§ Problem statement
Pull out each line in the entries below that contains the string "should". Only matches with the same uppercase and lowercase letters count.

§ The input
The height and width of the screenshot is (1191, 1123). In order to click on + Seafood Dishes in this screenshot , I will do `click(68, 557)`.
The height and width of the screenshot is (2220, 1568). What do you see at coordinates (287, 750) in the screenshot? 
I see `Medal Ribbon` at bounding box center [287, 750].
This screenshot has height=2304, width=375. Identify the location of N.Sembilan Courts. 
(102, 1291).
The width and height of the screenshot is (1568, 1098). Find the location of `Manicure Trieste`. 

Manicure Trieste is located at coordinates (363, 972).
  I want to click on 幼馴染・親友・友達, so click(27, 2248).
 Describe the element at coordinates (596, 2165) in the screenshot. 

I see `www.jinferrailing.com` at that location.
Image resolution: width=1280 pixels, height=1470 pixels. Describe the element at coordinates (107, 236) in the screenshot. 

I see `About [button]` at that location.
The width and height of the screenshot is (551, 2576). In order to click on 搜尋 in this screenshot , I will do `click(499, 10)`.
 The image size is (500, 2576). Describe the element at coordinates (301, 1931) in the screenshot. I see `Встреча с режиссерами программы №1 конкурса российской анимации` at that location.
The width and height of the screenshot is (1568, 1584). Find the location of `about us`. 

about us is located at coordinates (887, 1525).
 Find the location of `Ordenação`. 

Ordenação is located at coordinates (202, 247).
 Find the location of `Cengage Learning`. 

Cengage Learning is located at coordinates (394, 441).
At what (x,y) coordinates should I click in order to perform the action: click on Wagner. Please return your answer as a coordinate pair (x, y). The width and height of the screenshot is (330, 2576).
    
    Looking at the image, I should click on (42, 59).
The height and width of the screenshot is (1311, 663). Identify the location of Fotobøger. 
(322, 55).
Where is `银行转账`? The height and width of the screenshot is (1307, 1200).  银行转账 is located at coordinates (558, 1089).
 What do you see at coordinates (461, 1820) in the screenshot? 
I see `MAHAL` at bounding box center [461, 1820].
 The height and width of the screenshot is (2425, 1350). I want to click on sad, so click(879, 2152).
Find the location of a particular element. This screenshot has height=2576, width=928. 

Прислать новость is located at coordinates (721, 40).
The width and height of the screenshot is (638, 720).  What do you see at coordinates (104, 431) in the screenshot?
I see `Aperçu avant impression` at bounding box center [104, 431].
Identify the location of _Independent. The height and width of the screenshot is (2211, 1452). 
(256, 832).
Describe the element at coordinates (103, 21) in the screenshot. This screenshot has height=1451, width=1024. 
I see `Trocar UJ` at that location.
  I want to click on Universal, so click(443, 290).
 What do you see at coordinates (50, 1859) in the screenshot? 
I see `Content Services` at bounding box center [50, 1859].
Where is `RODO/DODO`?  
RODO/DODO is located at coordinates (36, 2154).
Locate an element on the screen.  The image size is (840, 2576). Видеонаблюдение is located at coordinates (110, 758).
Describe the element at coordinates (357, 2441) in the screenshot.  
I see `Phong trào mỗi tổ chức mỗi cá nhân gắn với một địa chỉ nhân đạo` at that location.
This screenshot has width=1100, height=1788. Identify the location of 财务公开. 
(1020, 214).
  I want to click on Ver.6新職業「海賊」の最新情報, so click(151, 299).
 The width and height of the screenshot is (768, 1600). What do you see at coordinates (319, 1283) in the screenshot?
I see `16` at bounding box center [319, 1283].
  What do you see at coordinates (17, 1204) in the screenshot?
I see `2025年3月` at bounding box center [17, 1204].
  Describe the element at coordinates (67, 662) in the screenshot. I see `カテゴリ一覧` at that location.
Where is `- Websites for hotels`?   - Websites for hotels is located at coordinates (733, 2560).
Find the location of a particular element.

§ The result
At what (x,y) coordinates should I click in order to perform the action: click on Wagner. Please return your answer as a coordinate pair (x, y). The width and height of the screenshot is (330, 2576).
    Looking at the image, I should click on (42, 59).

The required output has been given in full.